Human papillomavirus (HPV) type 16 E7 protein bodies cause tumour regression in mice
- Equal contributors
1 Department of Molecular and Cell Biology, University of Cape Town, Private Bag X3, Cape Town, Rondebosch 7700, South Africa
2 Department of Chemistry and Biotechnology, Aachen University of Applied Sciences, Jülich 52428, Germany
3 Department of Immunology, University of Konstanz, Constance, Germany
4 Molecular Virology Department, Botany and Microbiology College of Science, King Saud University, Riyadh 11451, Saudi Arabia
5 ERA Biotech, Parc de Recerca UAB Bellaterra, Barcelona, Spain
6 Institute of Infectious Diseases and Molecular Medicine, University of Cape Town, Rondebosch 7700, South Africa
BMC Cancer 2014, 14:367 doi:10.1186/1471-2407-14-367Published: 24 May 2014
Human papillomaviruses (HPV) are the causative agents of cervical cancer in women, which results in over 250 000 deaths per year. Presently there are two prophylactic vaccines on the market, protecting against the two most common high-risk HPV types 16 and 18. These vaccines remain very expensive and are not generally affordable in developing countries where they are needed most. Additionally, there remains a need to treat women that are already infected with HPV, and who have high-grade lesions or cervical cancer.

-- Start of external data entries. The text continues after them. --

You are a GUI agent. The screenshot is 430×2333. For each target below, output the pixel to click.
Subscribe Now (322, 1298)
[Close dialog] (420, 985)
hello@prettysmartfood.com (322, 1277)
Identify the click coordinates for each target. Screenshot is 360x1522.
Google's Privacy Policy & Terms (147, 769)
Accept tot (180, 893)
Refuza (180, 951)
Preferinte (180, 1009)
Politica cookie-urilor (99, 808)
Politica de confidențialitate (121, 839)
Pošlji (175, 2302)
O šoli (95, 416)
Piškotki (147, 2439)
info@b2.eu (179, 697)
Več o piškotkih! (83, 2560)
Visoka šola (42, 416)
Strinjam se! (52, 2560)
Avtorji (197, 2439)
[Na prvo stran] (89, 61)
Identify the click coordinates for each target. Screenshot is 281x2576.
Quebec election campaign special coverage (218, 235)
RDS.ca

In this paper, we characterize the immunogenicity of a therapeutic vaccine that targets the E7 protein of the most prevalent high-risk HPV - type 16 – the gene which has previously been shown to be effective in DNA vaccine trials in mice. The synthetic shuffled HPV-16 E7 (16E7SH) has lost its transforming properties but retains all naturally-occurring CTL epitopes. This was genetically fused to Zera®, a self-assembly domain of the maize γ-zein able to induce the accumulation of recombinant proteins into protein bodies (PBs), within the endoplasmic reticulum in a number of expression systems.
High-level expression of the HPV 16E7SH protein fused to Zera® in plants was achieved, and the protein bodies could be easily and cost-effectively purified. Immune responses comparable to the 16E7SH DNA vaccine were demonstrated in the murine model, with the protein vaccine successfully inducing a specific humoral as well as cell mediated immune response, and mediating tumour regression.
The fusion of 16E7SH to the Zera® peptide was found to enhance the immune responses, presumably by means of a more efficient antigen presentation via the protein bodies. Interestingly, simply mixing the free PBs and 16E7SH also enhanced immune responses, indicating an adjuvant activity for the Zera® PBs.